The nameless feline narrator is the best thing in Sōseki’s first novel by a mile. Witty and sarcastic, he is a scathing observer of the humans with whom he shares the world. His thoughts on trousers as a measure of human achievement provide an excellent example of his opinions:

Had mankind been created with an inborn readiness to be content with inequality, I cannot see why, born naked, they should not have been content to live and die unclothed. However, one of these primeval nudists seems to have communed with himself along the following lines. “Since I and all my fellowman are indistinguishably alike, what is the point of effort? However hard I strive I cannot of myself climb beyond the common rut. So, since I yearn to be conspicuous, I think I’ll drape myself in something that will draw the eyes and blow the minds of all these clones around me.” I would guess he thought and thought for at least ten years before he came up with a stupendous idea, that glory of man’s inventiveness, pants…

I’ve heard that it took Descartes, no intellectual slouch, a full ten years to arrive at his famous conclusion, obvious surely to any three year old, that I think and therefore I am. Since original thought is thus demonstrably difficult, perhaps one should concede that it was an intellectual feat, even if it took ten years, for the wits of proto-rickshawmen to formulate the notion of knickers. (p245)

He is also not above formulating the occasional pithy epithet, for example:

There is nothing quite so terrifying as the results of education. (p268)

In contrast, the sections of straight dialogue between the humans, unfiltered by the feline viewpoint, are much less interesting and the jokes wear thin pretty quickly. The book appears to need much more cat in it.

Perhaps this problem is down to nuances lost in translation. The novel is basically a satire, and jokes are often impossible to communicate in a different language. The cultural and linguistic distances between English and Japanese are large and the translators duly note the difficulties at the outset, pointing out that the original title of the book itself is pretty much untranslatable, and that there are similar issues encountered throughout. Wikipedia currently says:

Note that the title of the novel suffers in translation. In the original, it derives much of its humor from the fact that it uses pompous, formal wording wholly inappropriate to a house cat – the idiom used is that of a member of a high-born family; a more literal translation would read “We are a Cat”, using the English royal plural form.
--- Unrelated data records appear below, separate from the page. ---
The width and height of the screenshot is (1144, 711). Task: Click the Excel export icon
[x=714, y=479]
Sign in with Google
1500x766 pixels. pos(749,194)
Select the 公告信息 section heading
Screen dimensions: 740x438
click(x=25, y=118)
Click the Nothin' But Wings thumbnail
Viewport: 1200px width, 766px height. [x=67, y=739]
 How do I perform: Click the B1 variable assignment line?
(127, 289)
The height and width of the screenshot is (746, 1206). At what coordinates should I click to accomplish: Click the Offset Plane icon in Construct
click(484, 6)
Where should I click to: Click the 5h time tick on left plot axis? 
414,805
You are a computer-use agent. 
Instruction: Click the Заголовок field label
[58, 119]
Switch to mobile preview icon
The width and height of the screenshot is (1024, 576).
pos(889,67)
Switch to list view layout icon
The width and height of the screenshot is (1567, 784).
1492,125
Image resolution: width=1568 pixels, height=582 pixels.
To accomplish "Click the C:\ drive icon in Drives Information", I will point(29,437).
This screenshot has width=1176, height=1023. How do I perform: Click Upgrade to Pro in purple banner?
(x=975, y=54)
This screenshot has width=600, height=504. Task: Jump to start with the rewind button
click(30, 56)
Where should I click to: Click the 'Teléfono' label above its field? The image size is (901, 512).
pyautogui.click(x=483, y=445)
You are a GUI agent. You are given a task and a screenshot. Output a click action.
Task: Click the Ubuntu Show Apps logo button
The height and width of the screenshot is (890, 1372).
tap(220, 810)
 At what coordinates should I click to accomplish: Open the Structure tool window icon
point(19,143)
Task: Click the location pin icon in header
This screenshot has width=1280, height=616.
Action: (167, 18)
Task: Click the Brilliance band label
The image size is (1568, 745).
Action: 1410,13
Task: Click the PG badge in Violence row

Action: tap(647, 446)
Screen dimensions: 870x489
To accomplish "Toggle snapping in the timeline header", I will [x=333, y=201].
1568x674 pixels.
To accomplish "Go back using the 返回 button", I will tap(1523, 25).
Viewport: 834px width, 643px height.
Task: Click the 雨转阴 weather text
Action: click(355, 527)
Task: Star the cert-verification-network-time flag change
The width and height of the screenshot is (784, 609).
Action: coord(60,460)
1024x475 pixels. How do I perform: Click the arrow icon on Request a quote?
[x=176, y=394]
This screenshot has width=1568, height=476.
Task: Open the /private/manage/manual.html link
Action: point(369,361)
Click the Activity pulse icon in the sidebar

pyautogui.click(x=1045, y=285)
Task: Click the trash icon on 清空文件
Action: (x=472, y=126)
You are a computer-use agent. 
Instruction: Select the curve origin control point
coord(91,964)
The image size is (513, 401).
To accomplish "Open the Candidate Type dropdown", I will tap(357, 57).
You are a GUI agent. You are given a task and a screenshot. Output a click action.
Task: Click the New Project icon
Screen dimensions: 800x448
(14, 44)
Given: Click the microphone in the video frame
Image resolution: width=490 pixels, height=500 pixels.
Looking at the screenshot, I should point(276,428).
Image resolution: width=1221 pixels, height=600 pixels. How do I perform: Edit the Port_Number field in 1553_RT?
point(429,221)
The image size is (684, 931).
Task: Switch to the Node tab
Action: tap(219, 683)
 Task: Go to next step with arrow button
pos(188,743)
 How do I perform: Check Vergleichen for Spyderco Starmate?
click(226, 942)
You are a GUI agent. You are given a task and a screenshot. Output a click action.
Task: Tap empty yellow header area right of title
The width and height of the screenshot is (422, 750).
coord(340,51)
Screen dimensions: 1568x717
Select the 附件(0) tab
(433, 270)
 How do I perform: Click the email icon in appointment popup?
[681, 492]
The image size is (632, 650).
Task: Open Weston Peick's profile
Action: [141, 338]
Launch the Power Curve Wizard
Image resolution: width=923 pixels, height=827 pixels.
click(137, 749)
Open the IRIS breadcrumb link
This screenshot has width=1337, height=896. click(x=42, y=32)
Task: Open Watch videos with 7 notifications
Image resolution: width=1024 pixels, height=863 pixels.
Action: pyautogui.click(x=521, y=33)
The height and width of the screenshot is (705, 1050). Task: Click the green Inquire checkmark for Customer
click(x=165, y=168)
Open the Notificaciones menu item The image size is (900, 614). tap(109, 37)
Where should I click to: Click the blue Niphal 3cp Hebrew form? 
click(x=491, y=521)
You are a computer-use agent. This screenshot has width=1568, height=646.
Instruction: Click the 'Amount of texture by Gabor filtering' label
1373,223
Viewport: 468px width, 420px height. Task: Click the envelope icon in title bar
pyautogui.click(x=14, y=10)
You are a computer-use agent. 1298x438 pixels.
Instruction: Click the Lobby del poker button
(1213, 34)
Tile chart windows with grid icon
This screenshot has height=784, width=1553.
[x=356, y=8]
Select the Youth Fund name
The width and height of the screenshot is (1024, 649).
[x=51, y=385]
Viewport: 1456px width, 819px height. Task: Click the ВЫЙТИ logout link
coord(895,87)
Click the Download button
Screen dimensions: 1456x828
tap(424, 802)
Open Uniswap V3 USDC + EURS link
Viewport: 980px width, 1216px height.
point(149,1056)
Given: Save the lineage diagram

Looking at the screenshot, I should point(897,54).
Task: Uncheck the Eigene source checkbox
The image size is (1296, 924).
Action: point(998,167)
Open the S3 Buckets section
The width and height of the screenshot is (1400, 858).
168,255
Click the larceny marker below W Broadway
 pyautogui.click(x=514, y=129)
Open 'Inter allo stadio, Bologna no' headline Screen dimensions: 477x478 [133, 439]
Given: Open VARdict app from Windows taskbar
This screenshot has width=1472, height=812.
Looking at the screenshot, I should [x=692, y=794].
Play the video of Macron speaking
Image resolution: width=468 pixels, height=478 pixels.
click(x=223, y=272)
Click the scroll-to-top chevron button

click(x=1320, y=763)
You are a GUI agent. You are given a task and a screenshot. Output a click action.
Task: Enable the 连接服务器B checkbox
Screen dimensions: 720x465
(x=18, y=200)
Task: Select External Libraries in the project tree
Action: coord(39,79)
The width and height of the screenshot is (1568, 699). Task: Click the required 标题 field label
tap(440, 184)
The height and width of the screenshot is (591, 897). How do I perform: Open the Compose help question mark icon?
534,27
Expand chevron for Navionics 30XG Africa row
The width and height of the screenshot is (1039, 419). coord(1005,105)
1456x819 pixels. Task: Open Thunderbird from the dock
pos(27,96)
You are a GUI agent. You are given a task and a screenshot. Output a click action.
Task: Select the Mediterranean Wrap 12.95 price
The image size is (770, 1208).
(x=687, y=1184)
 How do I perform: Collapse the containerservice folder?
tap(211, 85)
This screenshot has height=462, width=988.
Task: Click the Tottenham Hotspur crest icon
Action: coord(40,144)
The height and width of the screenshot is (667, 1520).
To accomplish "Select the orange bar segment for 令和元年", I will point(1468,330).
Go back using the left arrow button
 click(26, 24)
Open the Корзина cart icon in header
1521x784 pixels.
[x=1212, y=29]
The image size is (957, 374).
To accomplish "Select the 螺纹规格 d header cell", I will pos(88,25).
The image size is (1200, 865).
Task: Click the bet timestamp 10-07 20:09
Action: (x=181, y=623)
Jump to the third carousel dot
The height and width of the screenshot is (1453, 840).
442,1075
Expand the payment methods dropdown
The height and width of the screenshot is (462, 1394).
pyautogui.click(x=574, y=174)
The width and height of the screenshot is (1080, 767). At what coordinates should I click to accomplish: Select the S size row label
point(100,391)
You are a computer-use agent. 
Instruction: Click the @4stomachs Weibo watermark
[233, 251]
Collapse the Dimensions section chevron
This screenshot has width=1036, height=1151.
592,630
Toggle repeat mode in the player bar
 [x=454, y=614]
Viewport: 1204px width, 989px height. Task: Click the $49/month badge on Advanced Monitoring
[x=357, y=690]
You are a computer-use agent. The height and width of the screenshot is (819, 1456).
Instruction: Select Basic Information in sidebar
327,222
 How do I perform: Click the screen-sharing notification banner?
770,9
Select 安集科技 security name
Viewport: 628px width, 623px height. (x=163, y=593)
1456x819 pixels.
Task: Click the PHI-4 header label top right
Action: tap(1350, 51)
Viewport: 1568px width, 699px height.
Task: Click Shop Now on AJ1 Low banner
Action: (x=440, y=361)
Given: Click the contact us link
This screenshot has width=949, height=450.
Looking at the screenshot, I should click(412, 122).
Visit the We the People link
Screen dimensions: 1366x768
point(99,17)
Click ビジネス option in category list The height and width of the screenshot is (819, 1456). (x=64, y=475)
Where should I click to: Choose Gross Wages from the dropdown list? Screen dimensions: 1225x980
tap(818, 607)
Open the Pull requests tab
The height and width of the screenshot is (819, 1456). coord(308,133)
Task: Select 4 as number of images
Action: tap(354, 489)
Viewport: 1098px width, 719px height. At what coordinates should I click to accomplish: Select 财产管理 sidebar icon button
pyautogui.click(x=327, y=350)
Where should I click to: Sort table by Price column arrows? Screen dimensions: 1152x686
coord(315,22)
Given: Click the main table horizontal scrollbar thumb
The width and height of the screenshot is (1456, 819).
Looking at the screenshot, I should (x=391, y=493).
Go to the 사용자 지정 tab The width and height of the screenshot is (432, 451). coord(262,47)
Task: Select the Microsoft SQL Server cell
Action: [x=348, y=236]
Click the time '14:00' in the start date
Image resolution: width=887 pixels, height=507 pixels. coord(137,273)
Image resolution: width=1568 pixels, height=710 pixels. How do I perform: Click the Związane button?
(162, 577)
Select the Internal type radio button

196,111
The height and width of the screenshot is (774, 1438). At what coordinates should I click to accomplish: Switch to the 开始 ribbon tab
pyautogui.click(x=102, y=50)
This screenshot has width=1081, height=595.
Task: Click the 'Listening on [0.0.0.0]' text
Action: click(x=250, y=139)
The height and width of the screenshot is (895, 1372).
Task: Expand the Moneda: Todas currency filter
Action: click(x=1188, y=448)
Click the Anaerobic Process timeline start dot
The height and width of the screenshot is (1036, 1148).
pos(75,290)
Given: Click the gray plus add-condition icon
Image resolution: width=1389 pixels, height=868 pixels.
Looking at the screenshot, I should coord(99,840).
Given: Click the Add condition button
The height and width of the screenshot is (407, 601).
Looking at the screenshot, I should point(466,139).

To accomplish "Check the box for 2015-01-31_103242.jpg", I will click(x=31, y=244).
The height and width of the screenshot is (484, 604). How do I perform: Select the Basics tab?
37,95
Whoever wrote that is obviously unaware that were cats able to speak they would undoubtedly employ hypercorrect phraseology, and would be likely to exhibit sesquipedalian tendencies, something that Sōseki clearly understood. Moreover, it is precisely from the natural feline detachment of the narrator that the greatest humour is derived. The opinions of a dog in the same situation would not be in the least bit interesting, because he would consider himself, at best, an equal to the humans whose home he inhabited. Anyone who knows cats knows that their observations on people, even those that they do not dislike, would be acerbic, all concealed claws and superiority. One can only blame the current pernicious fad of LOLCats for the insulting attitude towards the correct anthropomorphisation of felines exhibited by Wikipedia. Besides, a novel of this length written entirely in LOL would test the patience of even the most die-hard internet meme-molester, LOLCat Bibles notwithstanding.

A word of warning about this edition: the introduction gives away the ending, and whilst this is certainly not a plot-driven novel, it is still really annoying. Every so oftern I forget the universal desire of the literary critic to ruin the book under discussion for everyone ignorant enough to have arrived at said book after he did, and I accidentally read his introductory wafflings (which are invariably unedifying), and have the story ruined as a result. If I wanted to know what happens on the last page before reading the first, I would look at the last page first. Introductions never tell you anything useful anyway, and they should be put at the back of the book, after the notes, index, and those adverts you sometimes get, so anyone forgetful of the stupidity of literary critics won’t be ambushed by their inconsiderate tendency to spoil the story for the unsuspecting reader.

Also of passing interest: this weird, stupendously expensive I Am A Cat-themed pen features abalone shell detailing, which is probably a direct reference to the abalone shell that the narrator of the novel eats his cat food out of.